WHAT YOU HAVE TO DO: Please retype each record exactly as it stands below.

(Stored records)
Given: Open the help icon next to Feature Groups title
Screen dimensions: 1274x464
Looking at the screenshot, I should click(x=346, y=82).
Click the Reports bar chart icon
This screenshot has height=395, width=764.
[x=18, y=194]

ANSWER:
Given: Open the help icon next to Feature Groups title
Screen dimensions: 1274x464
Looking at the screenshot, I should click(x=346, y=82).
Click the Reports bar chart icon
This screenshot has height=395, width=764.
[x=18, y=194]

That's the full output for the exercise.